Şeyh Hamdullah tavrında harflerin tenasübü, aralıkları, kelimelerin satıra oturuş vaziyetleri yeniden düzenlenmiş, akıcılık, kıvraklık, sevimlilik ve canlılık getirilmek suretiyle Yakut tarzı yazılardaki durgunluk giderilmiştir. Yakut üslûbu, Kanunî Sultan Süleyman devrinde hattın güneşi olarak kabul edilen Ahmet Şemsettin Karahisarî istisna edilirse Şeyh Hamdullah mektebinin yaygınlaşmasıyla devrini tamamlamış, bütün hattatlar Şeyh Hamdullah vadisinde yazmaya gayret etmişler ve bu vadide başarılı olanlar, "Şeyh gibi yazdı" ifadesiyle takdir edilmişlerdir.
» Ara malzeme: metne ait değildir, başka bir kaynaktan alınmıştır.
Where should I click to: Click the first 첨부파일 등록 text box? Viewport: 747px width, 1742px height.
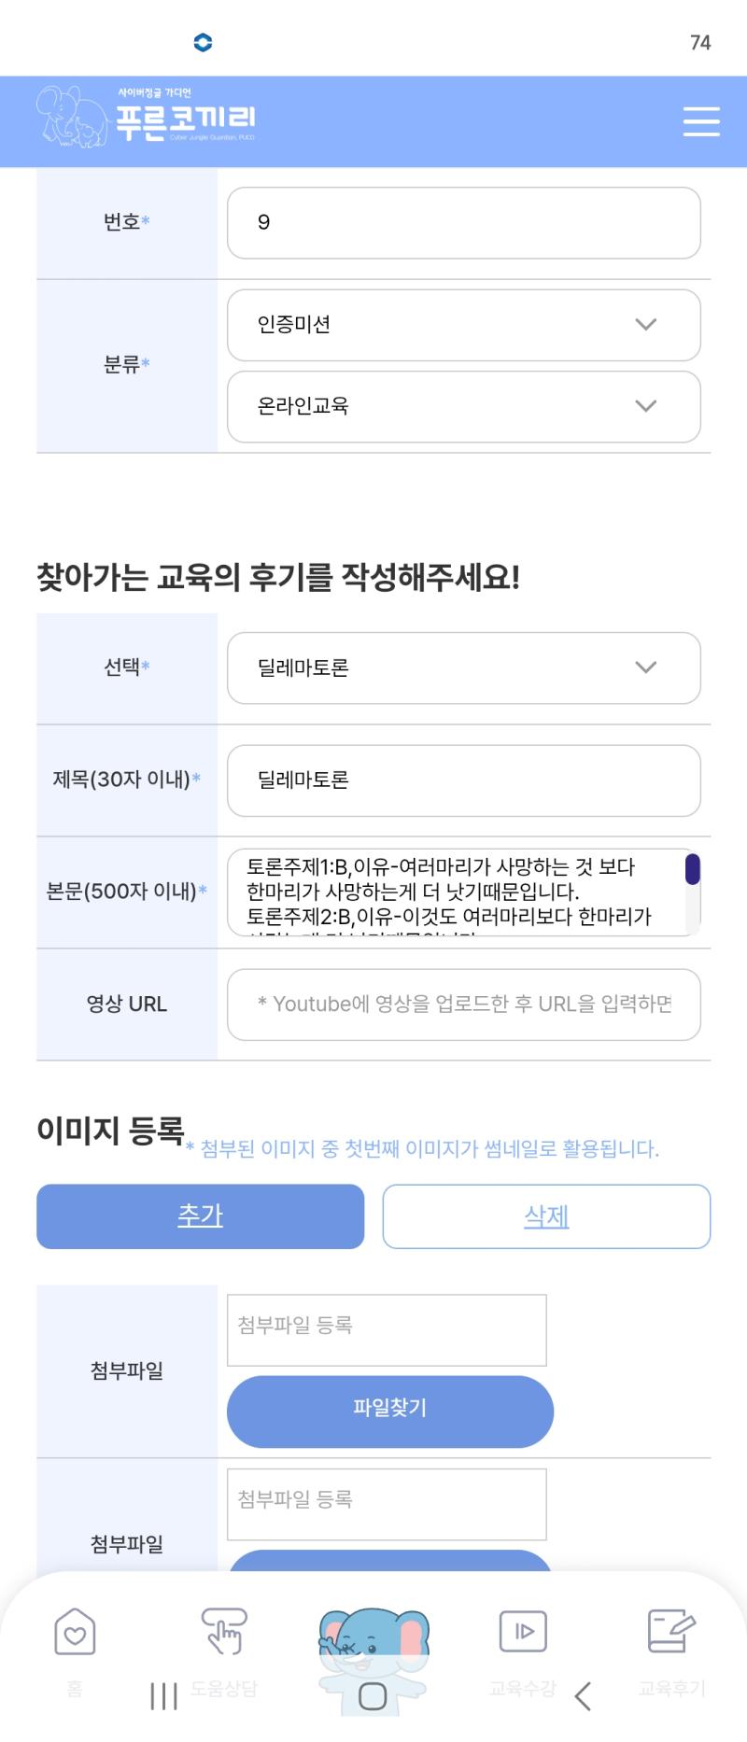(x=387, y=1330)
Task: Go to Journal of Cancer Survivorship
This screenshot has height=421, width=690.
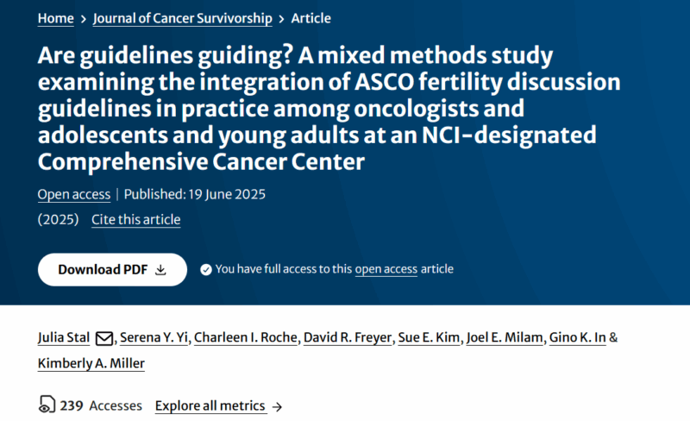Action: tap(183, 18)
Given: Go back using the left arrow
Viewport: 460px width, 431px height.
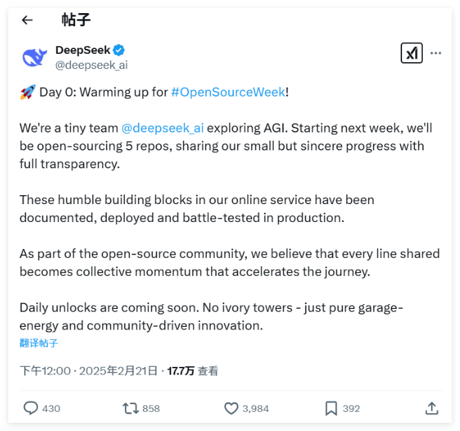Looking at the screenshot, I should click(27, 20).
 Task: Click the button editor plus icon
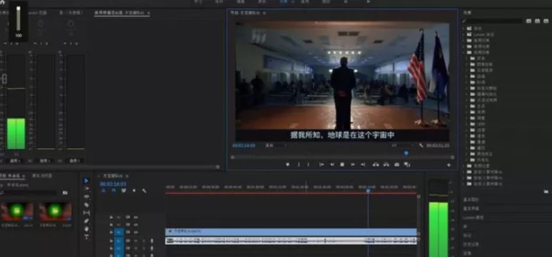tap(448, 165)
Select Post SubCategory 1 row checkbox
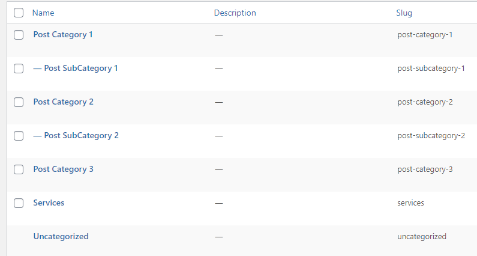Viewport: 477px width, 256px height. [x=19, y=69]
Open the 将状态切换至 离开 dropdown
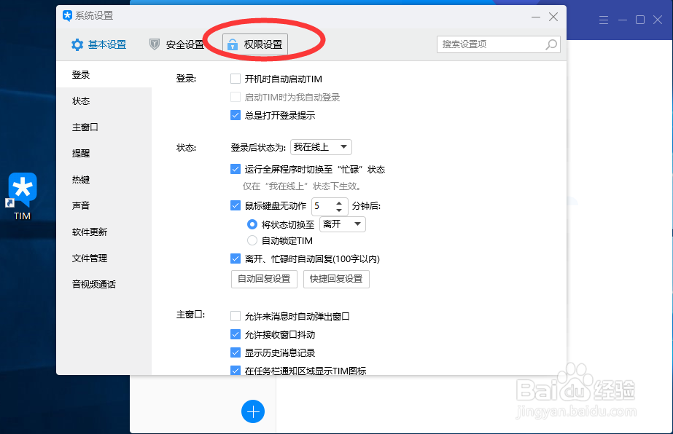 pos(342,224)
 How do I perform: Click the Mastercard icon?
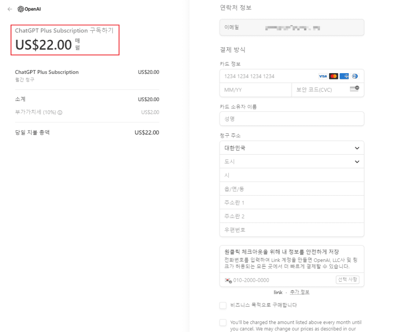point(333,76)
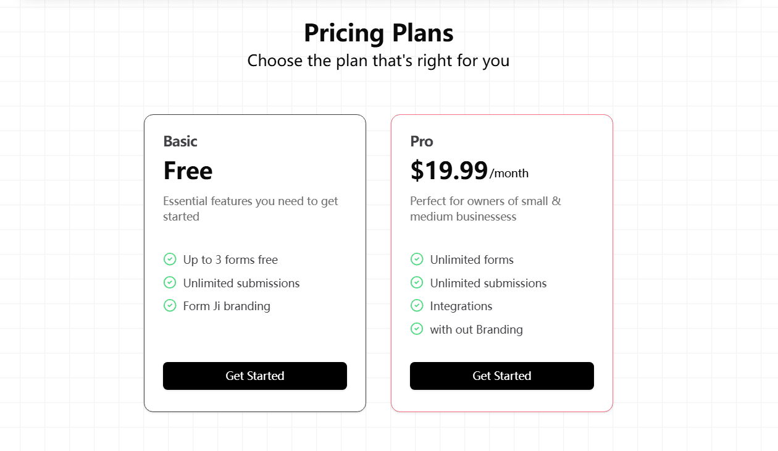Click the /month label
This screenshot has width=778, height=451.
[x=509, y=174]
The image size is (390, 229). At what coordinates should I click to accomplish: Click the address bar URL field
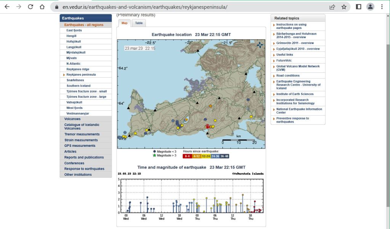190,7
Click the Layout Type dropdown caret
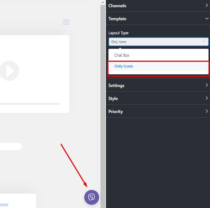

Nesih yazıda klâsik üslûbun kanunlarını koyan Şeyh Hamdullah'ın eserlerinde ilk bakışta canlılık, bütünü meydana getiren unsurlarda uyum ve birlik göze çarpar. Yakut üslûbunda kelimelerin birbirini itip birbirinden kaçmak istemelerine karşılık Şeyh Hamdullah üslûbunda birbirleriyle kaynaşan harflerle kelimeler satır nizamında tek bir kelime gibi yer alır.
Yakut mektebinde nesihte olduğu gibi sülüste de harflerin gövde yapıları, biçim ve oranları ortaya konmuştur. Ancak harflerin nisbetlerinde görülen tereddüt ve bocalama Şeyh Hamdullah mektebiyle ortadan kaldırılmış, harfler klâsik nisbetlerini bulmuştur. Ayrıca harf gövdelerinin duruşu değişmiş, satır ve sayfa nizamında birliğini bulamamış sülüs yazı, Şeyh Hamdullah mektebinde dağınıklık ve gevşeklikten kurtularak bütünleşmiştir.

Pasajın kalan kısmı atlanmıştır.